Uitkomst onderzoek WUR

De WUR heeft 61 monsters, verzameld in heel Nederland getest. Deze steekproef is klein, maar de resultaten zijn zorgelijk: 39% blijkt verminderd gevoelig. Verder is geconstateerd dat in het midden en oosten van het land relatief veel homozygote dieren voorkomen. Dit betekent dat de resistentie zich sneller zal ontwikkelen, waardoor bestrijding lastiger zal worden.

Maatregelen

Om het resistentieprobleem tegen te gaan zal ik in samenwerking met de Initiatiefgroep de volgende maatregelen nemen:

  • Aanscherping van de exameneisen voor professionele plaagdierbestrijders. Een zorgvuldiger en afgewogen gebruik van rodenticiden vermindert resistentie. Het wordt verplicht om kennis te hebben van Integrated Pest Management (IPM). IPM richt zich op wering en preventie van plaagdieren, inzetten van biociden is een uiterst middel. Hiervoor pas ik de Regeling Gewasbeschermingsmiddelen en biociden (Rgb) aan.

    Biociden ter bestrijding van ratten zijn in Nederland alleen toegelaten voor professionals met een vakbekwaamheidsbewijs dierplaagbestrijding.

    Binnen de betrokken partijen is er breed draagvlak voor aanscherping van de exameneisen. De branchevereniging voor plaagdierbestrijders, stelt zich zeer actief op als het gaat om kwaliteitsverbetering in de branche.

  • Aanpassen van de vrijstelling in de Rgb voor agrariërs voor het bewijs van vakbekwaamheid dierplaagbestrijding als het gaat om het toepassen van biociden tegen ratten op het eigen bedrijf. Over het algemeen is de kennis van agrariërs op het terrein van rattenbestrijding ontoereikend.
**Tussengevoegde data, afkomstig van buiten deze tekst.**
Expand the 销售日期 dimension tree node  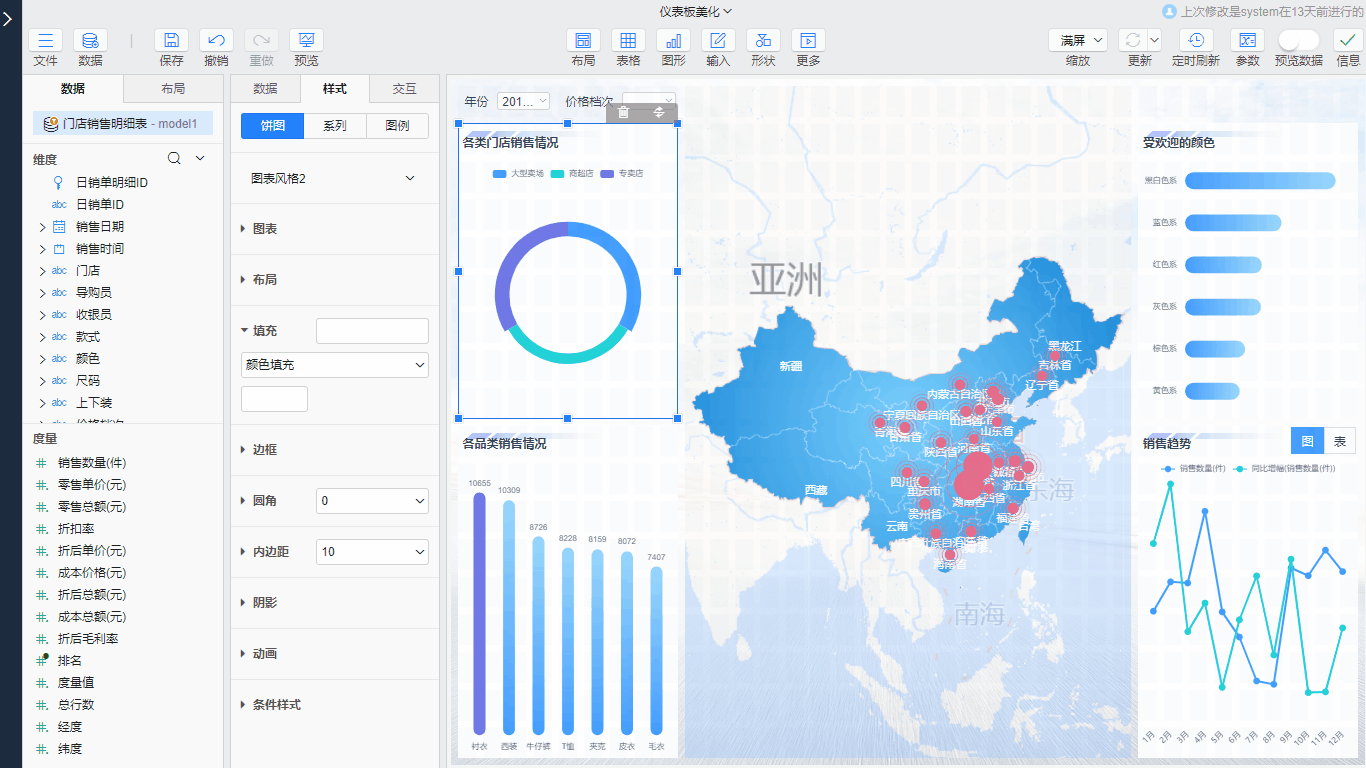42,227
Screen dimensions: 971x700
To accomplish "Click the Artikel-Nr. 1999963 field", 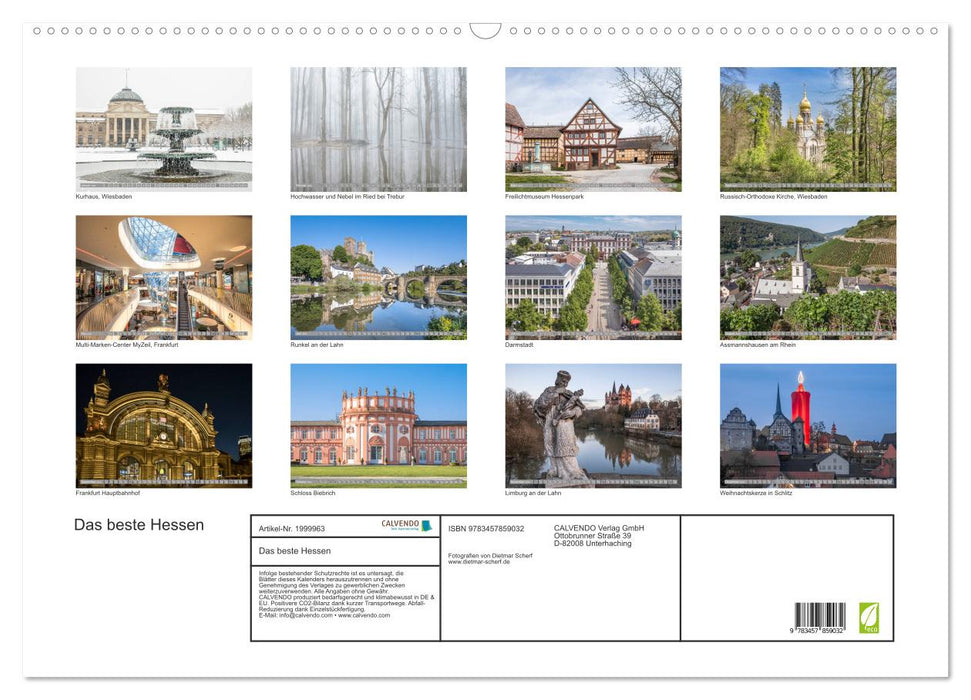I will pos(292,528).
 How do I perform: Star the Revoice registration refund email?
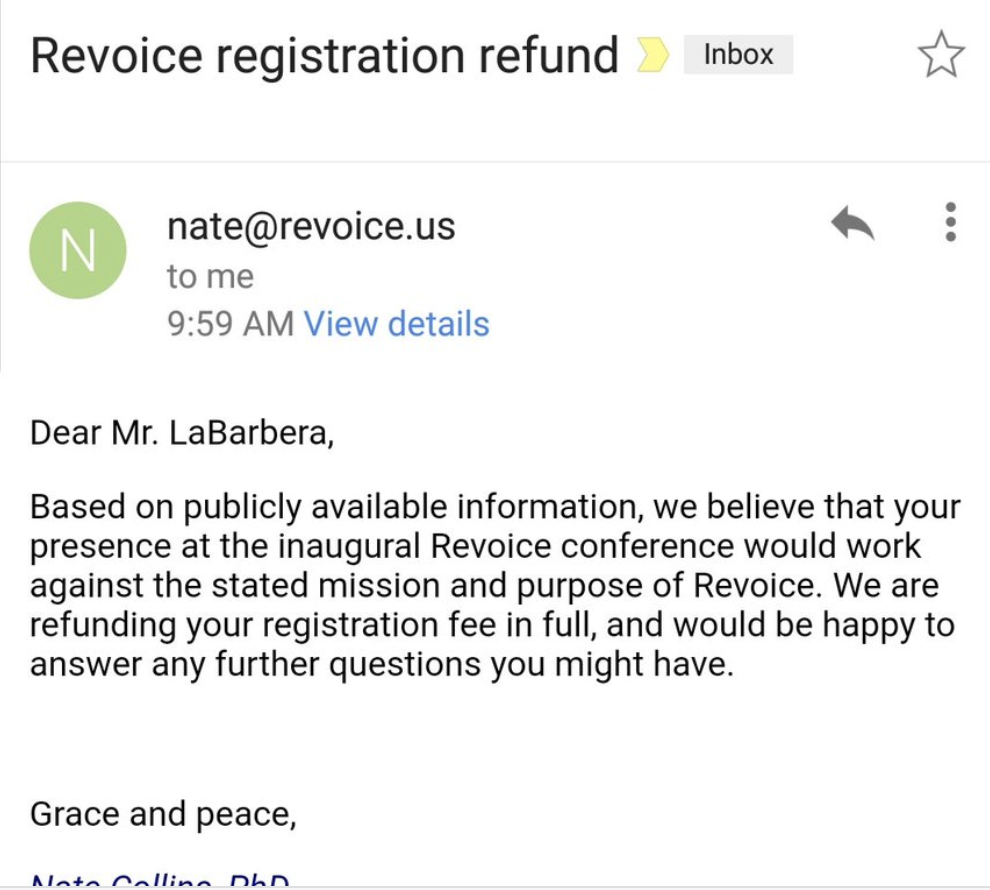click(941, 54)
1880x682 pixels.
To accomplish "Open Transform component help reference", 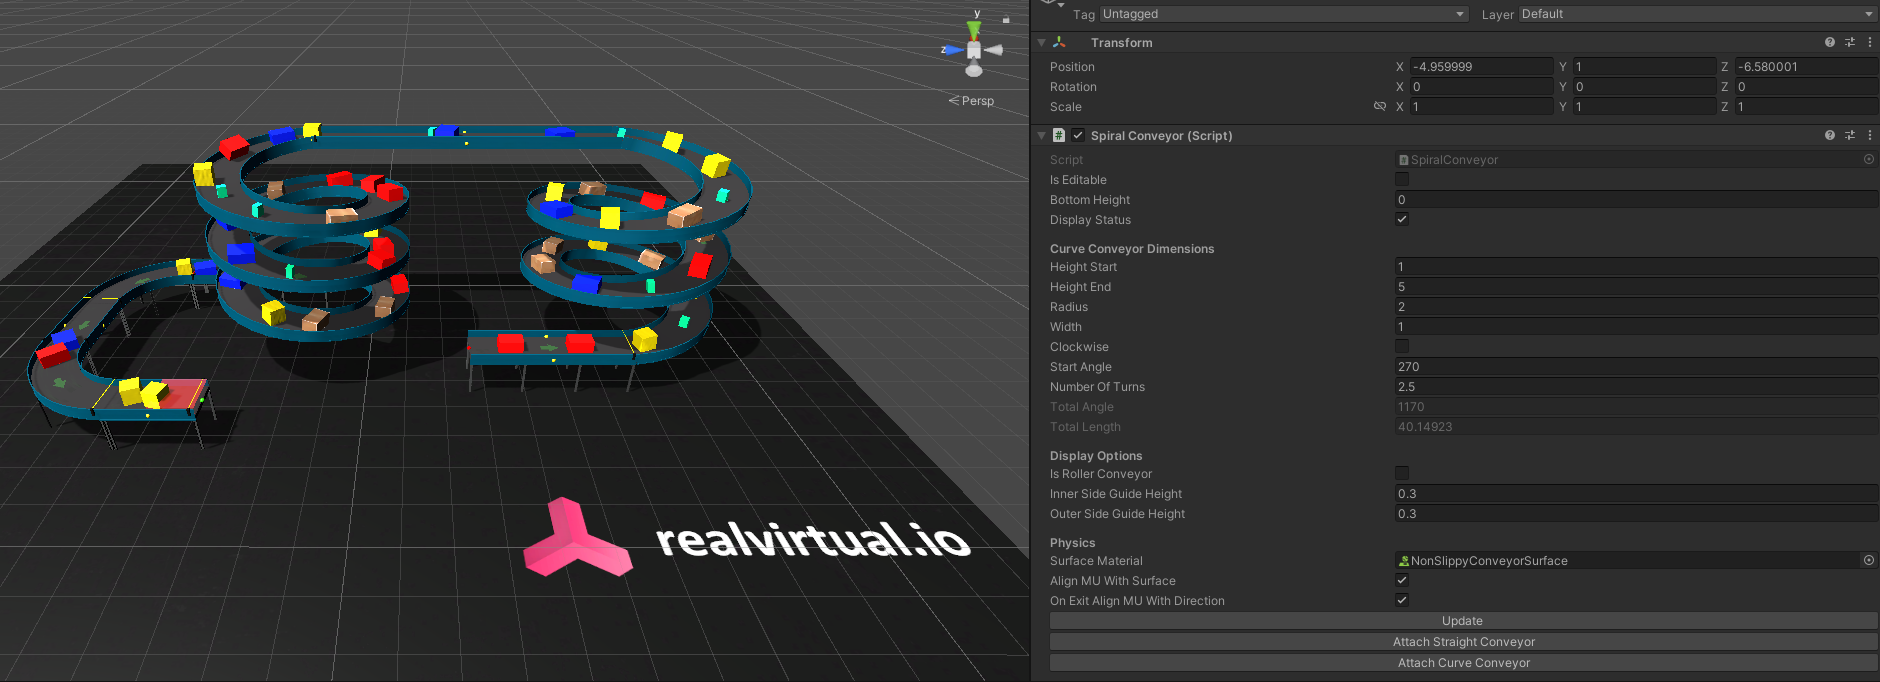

De Initiatiefgroep, waaronder ook LTO, is daarom van mening dat deze vrijstelling als het gaat om het bestrijden van ratten niet langer houdbaar is. LTO heeft in overleg met diverse stakeholders een cursus opgesteld. Agrariërs kunnen na aanpassing van de Rgb kiezen of zij deze cursus willen volgen, of dat zij een professionele dierplaagbestrijder in dienst willen nemen.

  • Vervolgonderzoek instellen om een beter beeld te krijgen van de exacte omvang en de spreiding van resistente muizen- en rattenpopulaties in Nederland. Het onderzoek van de WUR betreft een kleine steekproef. De uitkomsten zijn zorgelijk, maar geven geen totaalbeeld van het voorkomen en de ontwikkeling van resistentie. Bovendien betreft het alleen de bruine rat. De test is (nog) niet geschikt voor muizen en de zwarte rat.

  • Dit probleem agenderen binnen Europa ten einde te streven naar een gezamenlijke aanpak. In Duitsland is gebleken dat resistente rattenpopulaties zich uitbreiden. In andere omliggende landen zijn ook meldingen van resistentie onder ratten. Daarom is het van belang om dit probleem te agenderen binnen de Europese Unie. Evaluatie en toelating van werkzame stoffen in middelen vindt immers op Europees niveau plaats en resistentie hoort daar ook bij betrokken te worden.